- _Task prompt_
Verbatim copy, pictures excluded: every line from the one with "Task: Open the inbox from the sidebar" through the final line of the data below, and no other line.

- _Records shown_
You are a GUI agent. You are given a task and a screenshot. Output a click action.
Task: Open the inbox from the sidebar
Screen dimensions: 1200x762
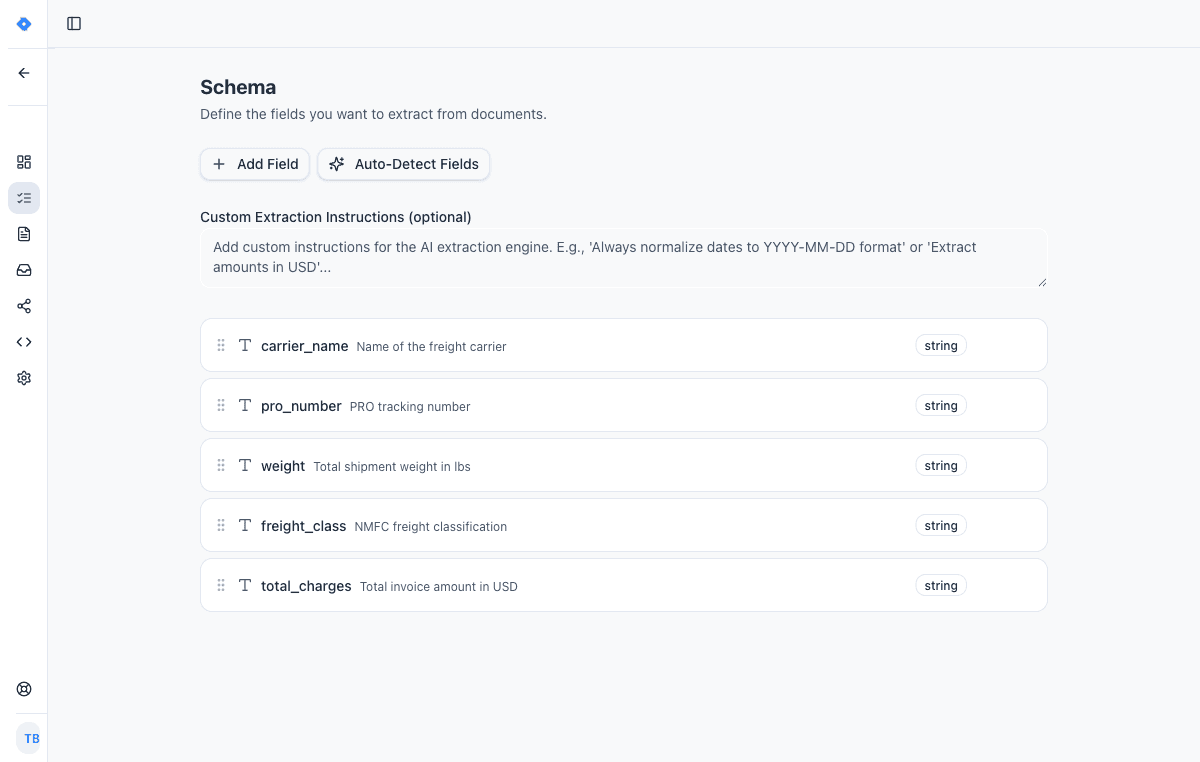coord(24,270)
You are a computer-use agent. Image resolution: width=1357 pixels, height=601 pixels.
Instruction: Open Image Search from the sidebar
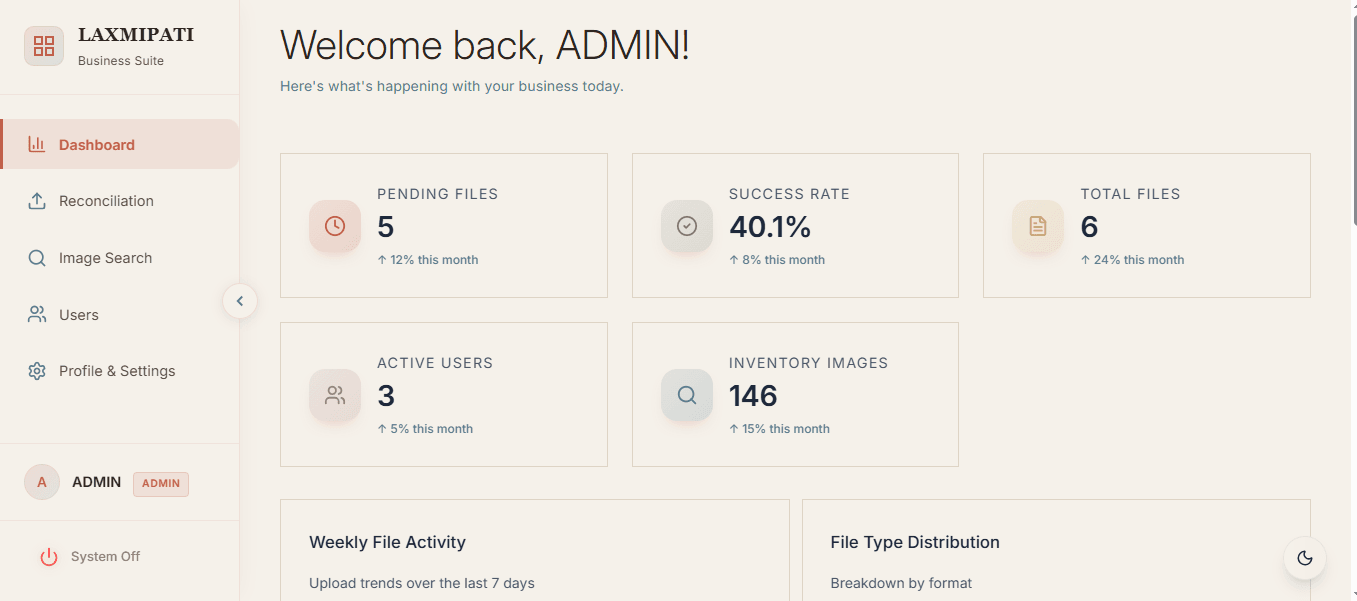pyautogui.click(x=105, y=258)
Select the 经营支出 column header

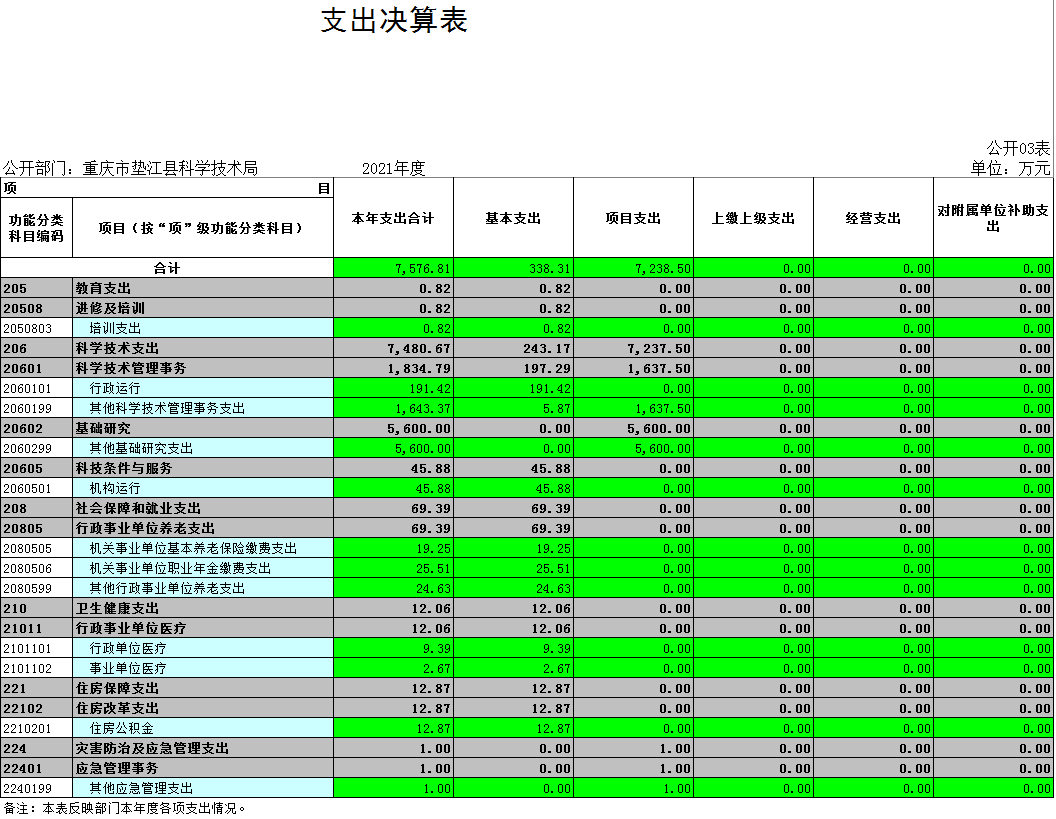coord(873,218)
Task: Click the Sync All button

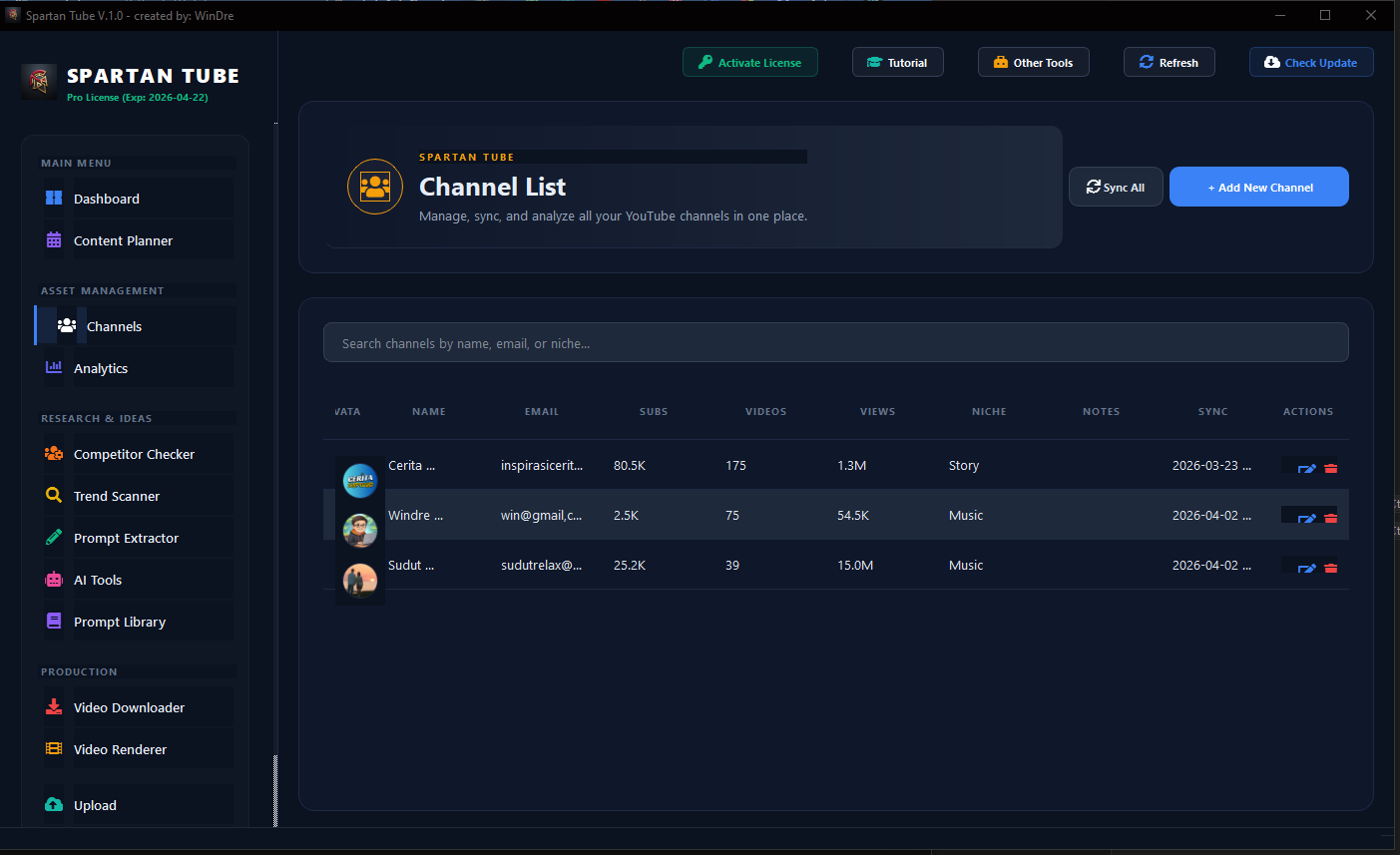Action: 1116,186
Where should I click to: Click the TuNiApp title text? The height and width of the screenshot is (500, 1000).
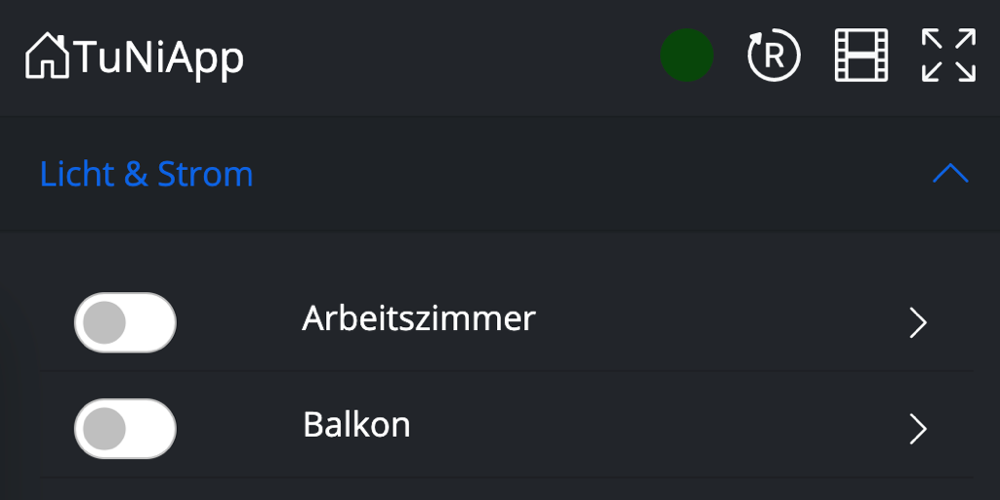click(x=158, y=58)
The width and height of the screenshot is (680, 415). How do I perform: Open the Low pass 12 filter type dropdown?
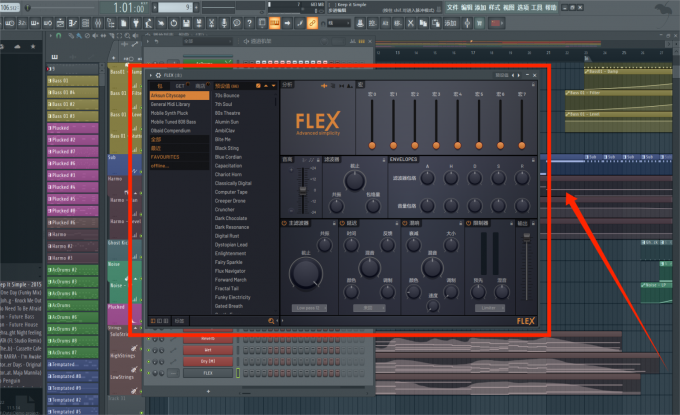click(x=310, y=308)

- _Response to this exercise_
Task: Open the inbox from the sidebar
Screen dimensions: 1200x762
coord(24,270)
You are a computer-use agent. Image resolution: width=1357 pixels, height=601 pixels.
Instruction: Open Image Search from the sidebar
pyautogui.click(x=105, y=258)
Select the 经营支出 column header

coord(873,218)
Task: Click the Sync All button

Action: 1116,186
Where should I click to: Click the TuNiApp title text? The height and width of the screenshot is (500, 1000).
click(x=158, y=58)
The width and height of the screenshot is (680, 415). How do I perform: Open the Low pass 12 filter type dropdown?
click(x=310, y=308)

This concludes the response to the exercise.